▶ _EXTRACT TO READ_:

* * * * *

When disabled, you will only see:


$ sestatus
SELinux status:                 disabled

You can also use:


$ getenforce
Enforcing

If you need a simple Enforcing, Permissive or Disabled string. It’s useful when you don’t want to parse sestatus output when checking SELinux status in a script, for example.

Useful commands: List users


# semanage user -l

List OS user to SELinux user mapping:


# semanage login -l

List all roles:

seinfo -r

List roles information:


$ seinfo -r user_r -x

You can use the above commands to check SELinux mapping.

Real-life example

The above example is useful for understanding how labels and policies are connected, but how to fix a permission issue on a working system? Let’s look at ssh.


ssh [email protected] -p 22 -o LogLevel=FATAL -o Compression=yes -o DSAAuthentication=yes -o IdentitiesOnly=yes -o StrictHostKeyChecking=no -o UserKnownHostsFile=/dev/null -i /home/usr/tmp/private_key -o PreferredAuthentications=publickey
[email protected]: Permission denied (publickey,gssapi-keyex,gssapi-with-mic,password).

Permission denied doesn’t tell us a lot. Let's look at the host machine. The first thing to check are permissions on ~/.ssh files. Those files are used by the SSH daemon to verify the key used to log in.


$ ls -la ~/.ssh/
total 4
drwx------. 1 user user  30 Oct 16 22:46 .
drwx------. 1 user user 364 Oct 31 01:42 ..
-rw-------. 1 user user 389 Oct 16 22:46 authorized_keys


Everything looks fine. As you probably already know, SELinux needs to be somehow involved. This is the moment when we should look at some logs. But where does SELinux send all the logs anyway? As in most cases, the answer depends. Most systems send the logs to auditd when this one is enabled.

* * * * *

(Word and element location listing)
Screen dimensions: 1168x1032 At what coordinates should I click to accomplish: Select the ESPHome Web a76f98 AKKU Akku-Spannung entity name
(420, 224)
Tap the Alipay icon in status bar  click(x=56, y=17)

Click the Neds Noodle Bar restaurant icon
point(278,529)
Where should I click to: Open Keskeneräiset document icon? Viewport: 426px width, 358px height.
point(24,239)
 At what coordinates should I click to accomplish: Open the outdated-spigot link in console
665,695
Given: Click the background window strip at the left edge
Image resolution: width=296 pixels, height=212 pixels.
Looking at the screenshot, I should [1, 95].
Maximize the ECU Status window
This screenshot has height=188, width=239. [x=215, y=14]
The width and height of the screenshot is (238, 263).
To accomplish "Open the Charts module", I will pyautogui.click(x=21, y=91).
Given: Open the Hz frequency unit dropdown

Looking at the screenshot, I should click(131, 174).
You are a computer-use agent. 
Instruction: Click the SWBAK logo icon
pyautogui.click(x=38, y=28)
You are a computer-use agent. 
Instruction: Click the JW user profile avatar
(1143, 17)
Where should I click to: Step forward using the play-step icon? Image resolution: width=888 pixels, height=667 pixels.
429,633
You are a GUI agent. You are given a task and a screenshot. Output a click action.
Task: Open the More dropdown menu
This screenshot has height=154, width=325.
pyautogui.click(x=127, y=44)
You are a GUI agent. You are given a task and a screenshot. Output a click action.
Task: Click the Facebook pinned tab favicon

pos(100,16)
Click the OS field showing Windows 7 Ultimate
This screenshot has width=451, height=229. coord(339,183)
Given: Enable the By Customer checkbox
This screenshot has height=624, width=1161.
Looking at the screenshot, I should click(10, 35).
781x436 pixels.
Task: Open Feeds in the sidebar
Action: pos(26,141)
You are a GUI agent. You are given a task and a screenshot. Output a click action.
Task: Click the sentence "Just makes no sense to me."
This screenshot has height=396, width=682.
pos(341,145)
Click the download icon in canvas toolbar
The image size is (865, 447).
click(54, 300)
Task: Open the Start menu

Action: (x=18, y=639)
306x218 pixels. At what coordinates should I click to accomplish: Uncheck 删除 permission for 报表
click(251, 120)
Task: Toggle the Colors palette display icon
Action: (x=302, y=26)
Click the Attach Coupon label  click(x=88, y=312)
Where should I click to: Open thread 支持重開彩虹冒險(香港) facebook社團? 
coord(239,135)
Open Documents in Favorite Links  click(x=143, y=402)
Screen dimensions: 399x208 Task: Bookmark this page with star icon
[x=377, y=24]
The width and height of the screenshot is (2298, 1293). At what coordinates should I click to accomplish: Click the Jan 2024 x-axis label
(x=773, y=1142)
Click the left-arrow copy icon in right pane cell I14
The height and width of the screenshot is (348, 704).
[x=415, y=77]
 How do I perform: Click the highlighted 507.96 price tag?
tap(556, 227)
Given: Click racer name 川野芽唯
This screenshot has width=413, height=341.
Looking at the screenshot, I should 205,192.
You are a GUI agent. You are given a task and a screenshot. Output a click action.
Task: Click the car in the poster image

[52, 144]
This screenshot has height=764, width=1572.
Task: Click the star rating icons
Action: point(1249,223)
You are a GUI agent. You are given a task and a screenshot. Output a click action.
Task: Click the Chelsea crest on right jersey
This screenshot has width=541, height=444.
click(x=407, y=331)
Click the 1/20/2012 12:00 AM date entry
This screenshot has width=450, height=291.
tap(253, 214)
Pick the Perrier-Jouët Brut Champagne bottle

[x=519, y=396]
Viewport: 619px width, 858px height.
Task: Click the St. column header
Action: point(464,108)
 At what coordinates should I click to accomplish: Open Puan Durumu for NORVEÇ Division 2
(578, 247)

* * * * *

▶ _OBJECTIVES_:
- A) Answer these questions about the SELinux excerpt:
(i) What string does the getenforce command print in the example shown?
(ii) Which command lists the mapping of OS users to SELinux users?
(iii) Which file appears in the listing of ~/.ssh/?
- B) Write out the stretch of the SELinux excerpt from "You can use" through "used to log in.", swapping "host machine" for "server".

▶ _SOLUTIONS TO EACH TASK_:
- A)
(i) Enforcing
(ii) semanage login -l
(iii) authorized_keys

- B)
You can use the above commands to check SELinux mapping.

Real-life example

The above example is useful for understanding how labels and policies are connected, but how to fix a permission issue on a working system? Let’s look at ssh.


ssh [email protected] -p 22 -o LogLevel=FATAL -o Compression=yes -o DSAAuthentication=yes -o IdentitiesOnly=yes -o StrictHostKeyChecking=no -o UserKnownHostsFile=/dev/null -i /home/usr/tmp/private_key -o PreferredAuthentications=publickey
[email protected]: Permission denied (publickey,gssapi-keyex,gssapi-with-mic,password).

Permission denied doesn’t tell us a lot. Let's look at the server. The first thing to check are permissions on ~/.ssh files. Those files are used by the SSH daemon to verify the key used to log in.